What’s an Informal Will

Under the relevant American law, both wills were potentially valid, even though they were handwritten and unwitnessed. The law of Michigan would still consider them valid wills if Franklin so intended when she made them.

The situation in Australia is slightly different.

A document that appears to be a final will – notwithstanding procedural defects in execution or witnessing – can still be proved so that it becomes enforceable and binding. This process will involve an application to the Supreme Court, which will require evidence that the will-maker intended the document to operate as their final will. In this way, all sorts of documents such as text messages, video wills or formal wills that were never signed might be granted probate.

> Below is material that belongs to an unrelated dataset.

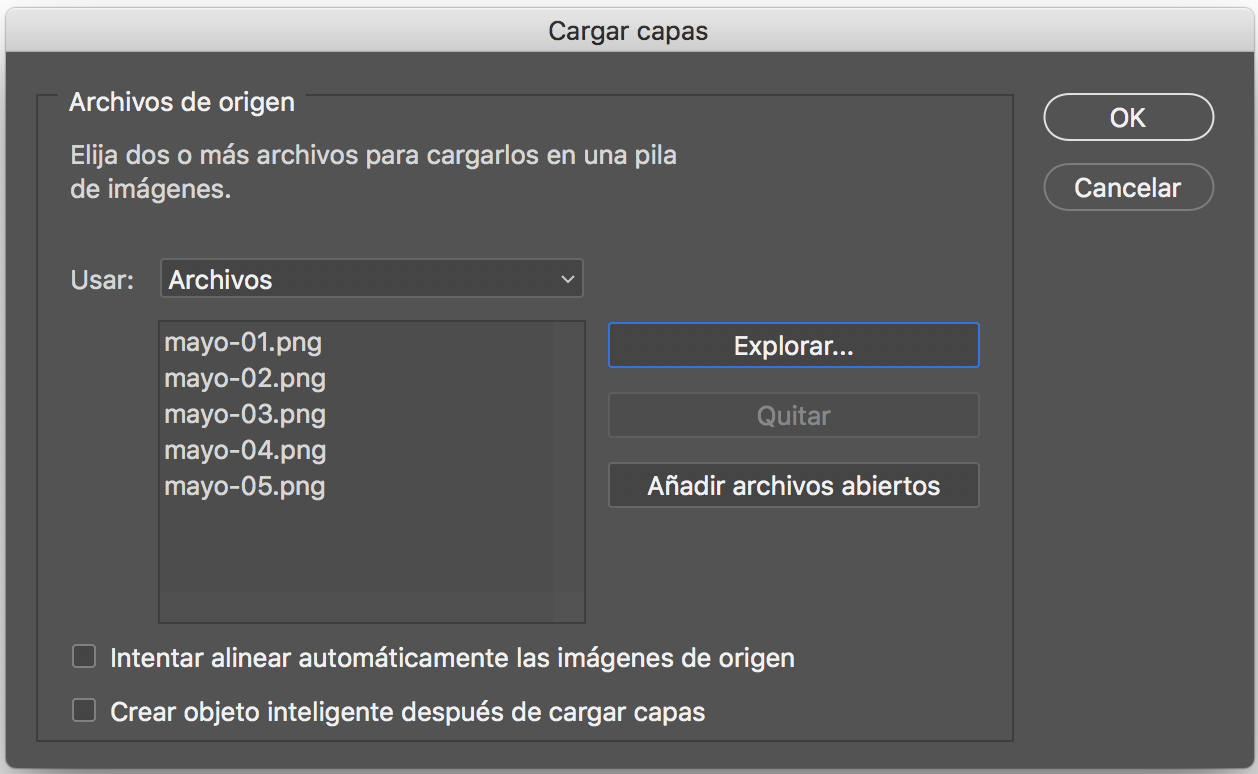
Task: Click the Usar: label text
Action: click(102, 280)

Of course, in any scenario, a will-maker who has seen a lawyer will be in a better position. A valid will that is properly executed minimises the chances of a dispute. And even if the formality of the will is challenged on a technical basis, the process of engaging with a lawyer will generate the type of evidence that a court would want to see when proving an informal will.

However, if the will cannot be proved, the will-maker may die interstate in which case their estate will be distributed according to the laws of intestacy. This may result in a very different allocation of assets to what they had intended.

This is why it’s best to have a formal will that is properly executed and witnessed. And for heaven’s sake, don’t sign legal documents with a ‘smiley face’.